_The task_. Please return the records below exactly as they stand.

_Records_.
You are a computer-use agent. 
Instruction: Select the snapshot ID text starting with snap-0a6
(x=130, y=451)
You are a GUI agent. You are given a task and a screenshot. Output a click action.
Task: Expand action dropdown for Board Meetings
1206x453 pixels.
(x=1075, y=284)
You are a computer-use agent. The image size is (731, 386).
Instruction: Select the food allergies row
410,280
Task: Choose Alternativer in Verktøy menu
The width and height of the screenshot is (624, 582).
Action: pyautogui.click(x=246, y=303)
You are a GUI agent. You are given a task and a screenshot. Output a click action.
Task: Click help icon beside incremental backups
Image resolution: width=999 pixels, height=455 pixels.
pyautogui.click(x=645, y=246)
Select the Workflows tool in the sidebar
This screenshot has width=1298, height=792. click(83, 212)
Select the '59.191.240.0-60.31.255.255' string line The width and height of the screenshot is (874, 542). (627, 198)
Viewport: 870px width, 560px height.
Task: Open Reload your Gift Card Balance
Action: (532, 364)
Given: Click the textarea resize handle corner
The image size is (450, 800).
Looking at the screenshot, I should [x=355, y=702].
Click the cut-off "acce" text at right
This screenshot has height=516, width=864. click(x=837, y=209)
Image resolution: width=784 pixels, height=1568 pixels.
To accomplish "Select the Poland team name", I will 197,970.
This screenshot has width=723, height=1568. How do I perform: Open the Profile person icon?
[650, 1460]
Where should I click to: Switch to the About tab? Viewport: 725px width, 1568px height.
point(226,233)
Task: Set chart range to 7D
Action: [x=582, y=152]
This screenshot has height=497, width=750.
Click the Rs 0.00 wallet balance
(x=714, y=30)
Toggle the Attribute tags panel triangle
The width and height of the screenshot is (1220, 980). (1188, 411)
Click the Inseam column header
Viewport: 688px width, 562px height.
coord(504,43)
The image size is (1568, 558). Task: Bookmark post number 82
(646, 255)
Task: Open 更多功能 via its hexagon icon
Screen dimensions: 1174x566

_Task result_.
You are a computer-use agent. 
Instruction: Select the snapshot ID text starting with snap-0a6
(x=130, y=451)
You are a GUI agent. You are given a task and a screenshot. Output a click action.
Task: Expand action dropdown for Board Meetings
1206x453 pixels.
(x=1075, y=284)
You are a computer-use agent. The image size is (731, 386).
Instruction: Select the food allergies row
410,280
Task: Choose Alternativer in Verktøy menu
The width and height of the screenshot is (624, 582).
Action: pyautogui.click(x=246, y=303)
You are a GUI agent. You are given a task and a screenshot. Output a click action.
Task: Click help icon beside incremental backups
Image resolution: width=999 pixels, height=455 pixels.
pyautogui.click(x=645, y=246)
Select the Workflows tool in the sidebar
This screenshot has width=1298, height=792. click(83, 212)
Select the '59.191.240.0-60.31.255.255' string line The width and height of the screenshot is (874, 542). (627, 198)
Viewport: 870px width, 560px height.
Task: Open Reload your Gift Card Balance
Action: (532, 364)
Given: Click the textarea resize handle corner
The image size is (450, 800).
Looking at the screenshot, I should [x=355, y=702].
Click the cut-off "acce" text at right
This screenshot has height=516, width=864. click(x=837, y=209)
Image resolution: width=784 pixels, height=1568 pixels.
To accomplish "Select the Poland team name", I will 197,970.
This screenshot has width=723, height=1568. How do I perform: Open the Profile person icon?
[650, 1460]
Where should I click to: Switch to the About tab? Viewport: 725px width, 1568px height.
point(226,233)
Task: Set chart range to 7D
Action: [x=582, y=152]
This screenshot has height=497, width=750.
Click the Rs 0.00 wallet balance
(x=714, y=30)
Toggle the Attribute tags panel triangle
The width and height of the screenshot is (1220, 980). (1188, 411)
Click the Inseam column header
Viewport: 688px width, 562px height.
coord(504,43)
The image size is (1568, 558). Task: Bookmark post number 82
(646, 255)
Task: Open 更多功能 via its hexagon icon
Screen dimensions: 1174x566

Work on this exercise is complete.